Bolsonaro declarou ontem que não admitirá “decisões individuais” e “monocráticas”. Bolsonaro fez um alerta velado ao Supremo dizendo: “Chega”. “Acabou, porra!”, esbravejou o presidente. “Não dá para admitir mais atitudes de certas pessoas individuais, tomando de forma quase que pessoais certas ações”, disse.

Na última quarta-feira (27), o STF fechou o cerco contra o chamado “gabinete do ódio”, grupo de assessores do Palácio do Planalto comandado pelo vereador Carlos Bolsonaro (Republicanos-PR), filho de Bolsonaro.

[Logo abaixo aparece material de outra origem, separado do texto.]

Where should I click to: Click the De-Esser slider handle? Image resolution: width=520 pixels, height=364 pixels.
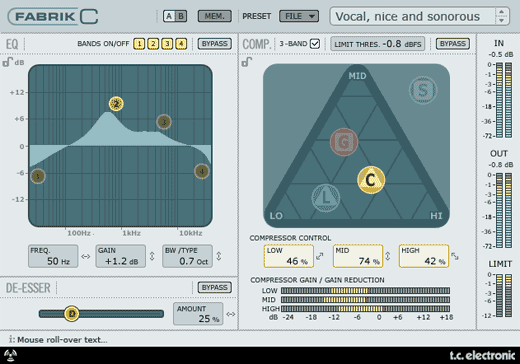(71, 313)
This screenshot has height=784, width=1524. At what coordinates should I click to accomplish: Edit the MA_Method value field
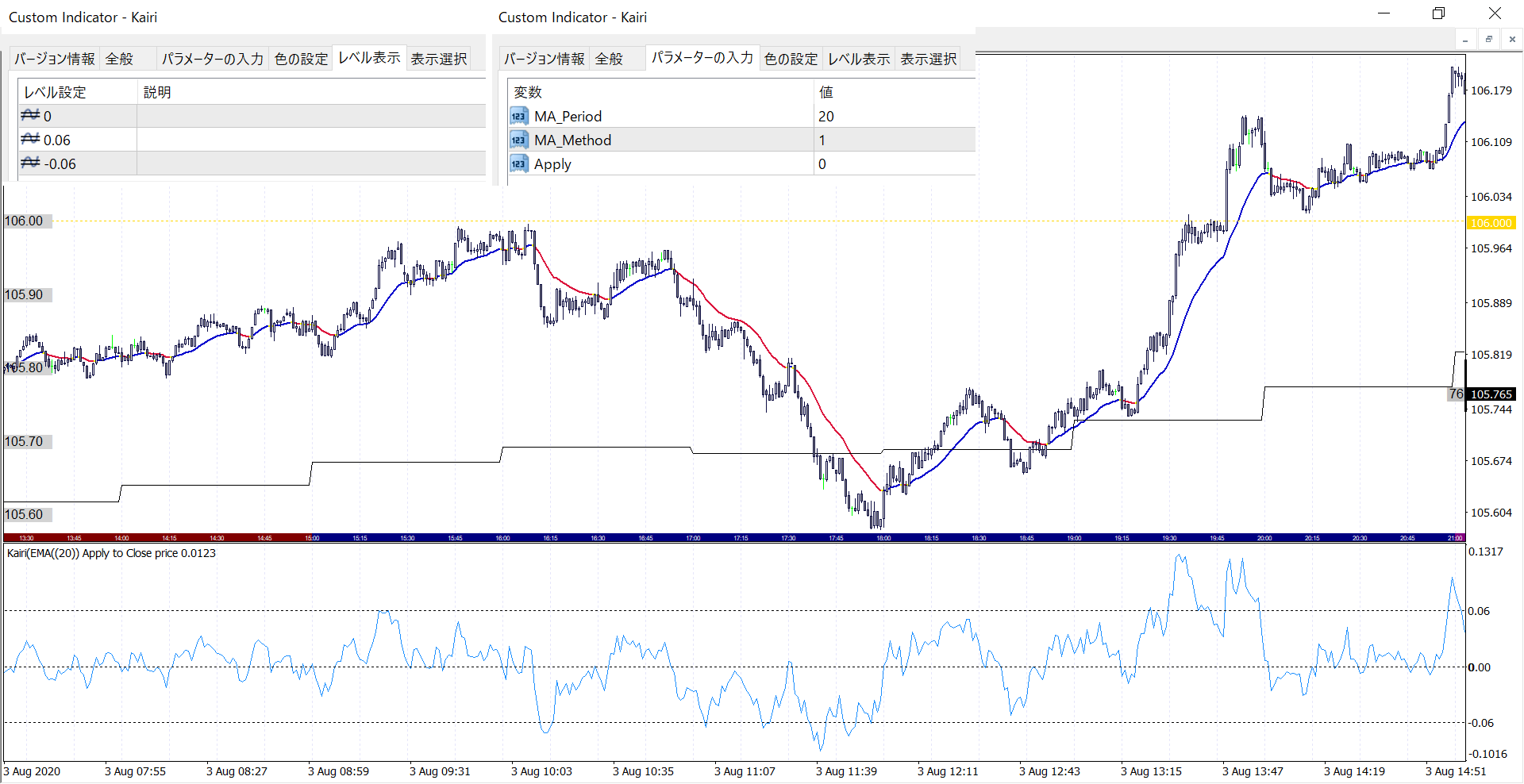pyautogui.click(x=894, y=140)
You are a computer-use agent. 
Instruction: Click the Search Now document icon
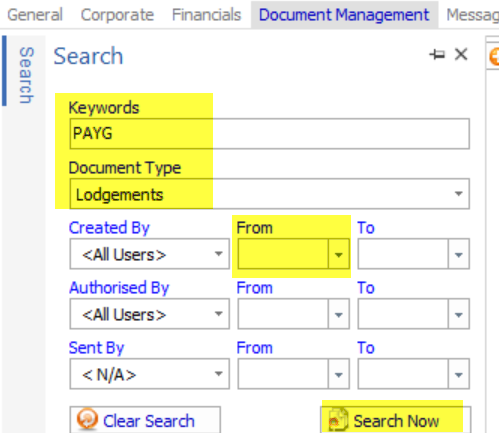click(338, 420)
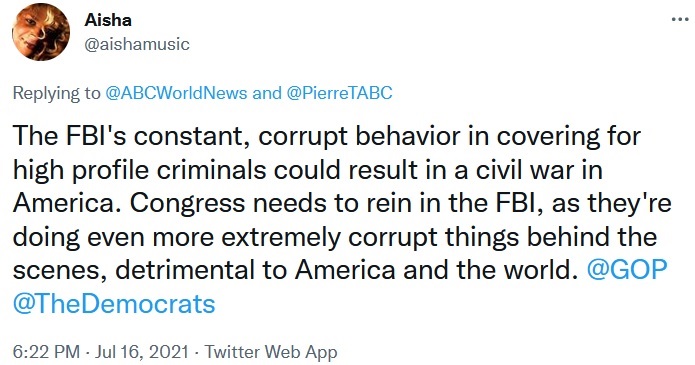The height and width of the screenshot is (365, 695).
Task: Open the @ABCWorldNews reply mention
Action: [x=176, y=93]
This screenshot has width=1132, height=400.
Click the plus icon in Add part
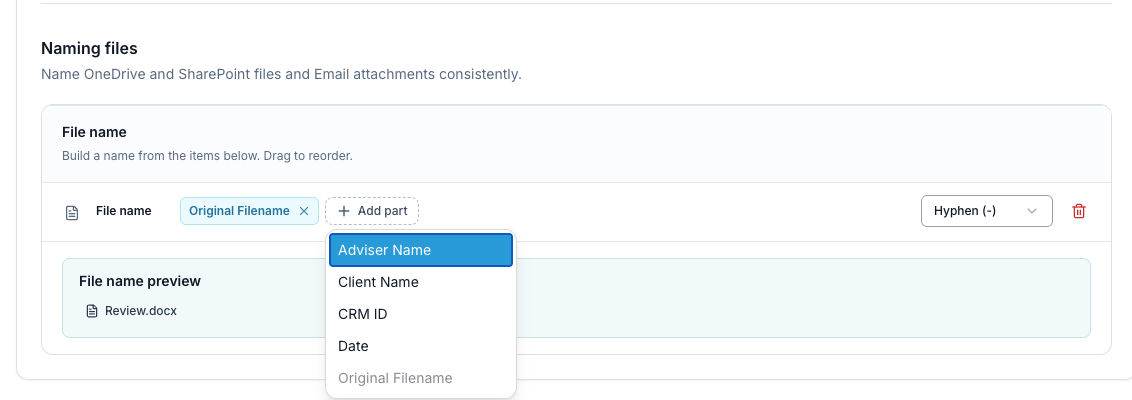point(344,211)
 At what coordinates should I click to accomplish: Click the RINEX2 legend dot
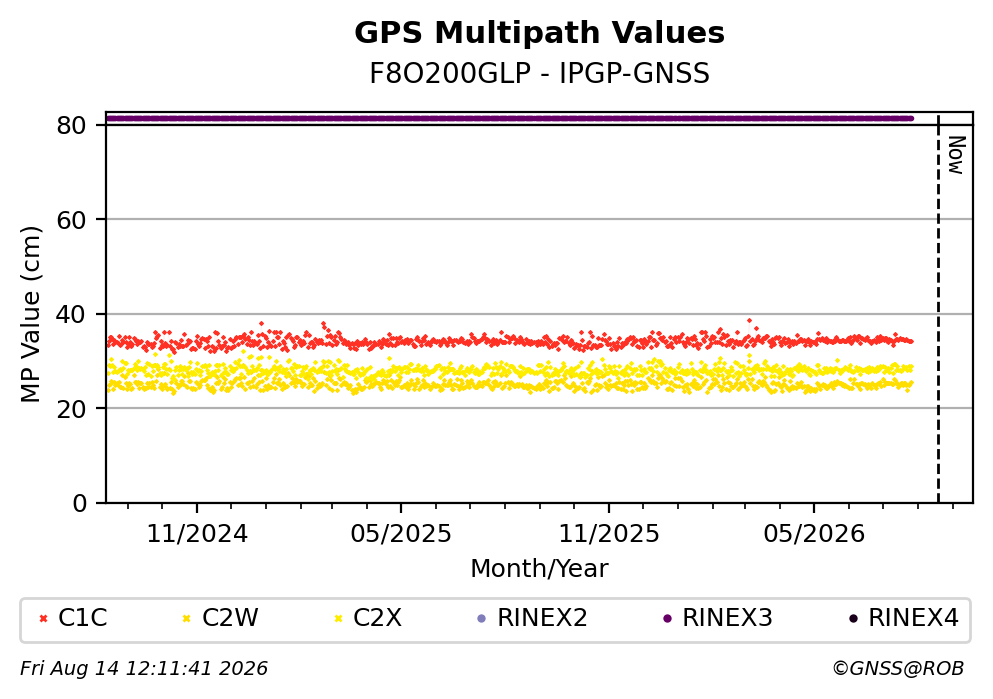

Em uma operação determinada pelo ministro Alexandre de Moraes, relator do inquérito das fake news, a Polícia Federal apreendeu ontem documentos, computadores e celulares em endereços de 17 pessoas suspeitas de integrar uma rede de ataques a integrantes da Corte e convocou oito deputados bolsonaristas a depor. Considerada “abusiva” pelo Palácio do Planalto, a ação da PF estremeceu ainda mais a relação entre magistrados e o Palácio do Planalto, que avalia um contra-ataque.

No despacho que ordenou a operação, Moraes definiu o gabinete do ódio como “associação criminosa”, mas não incluiu Carlos ou seus fiéis aliados do Palácio do Planalto como alvo da operação de ontem, apenas aliados próximos, como o blogueiro Allan dos Santos, do site bolsonarista Terça Livre. As referências ao grupo, no entanto, indicam que eles podem ser alvo numa fase futura da investigação.

O ministro apontou ainda indícios de que empresários financiam de forma velada a disseminação de fake news e conteúdo de ódio contra integrantes do STF e outras instituições, como revelou o Estadão em março deste ano. Segundo Moraes, há “fortes indícios” de que os investigados cometeram crimes de calúnia (6 meses a 2 anos de prisão), difamação (3 meses a 1 ano), injúria (1 a 6 meses), além de violações previstas na Lei de Segurança Nacional.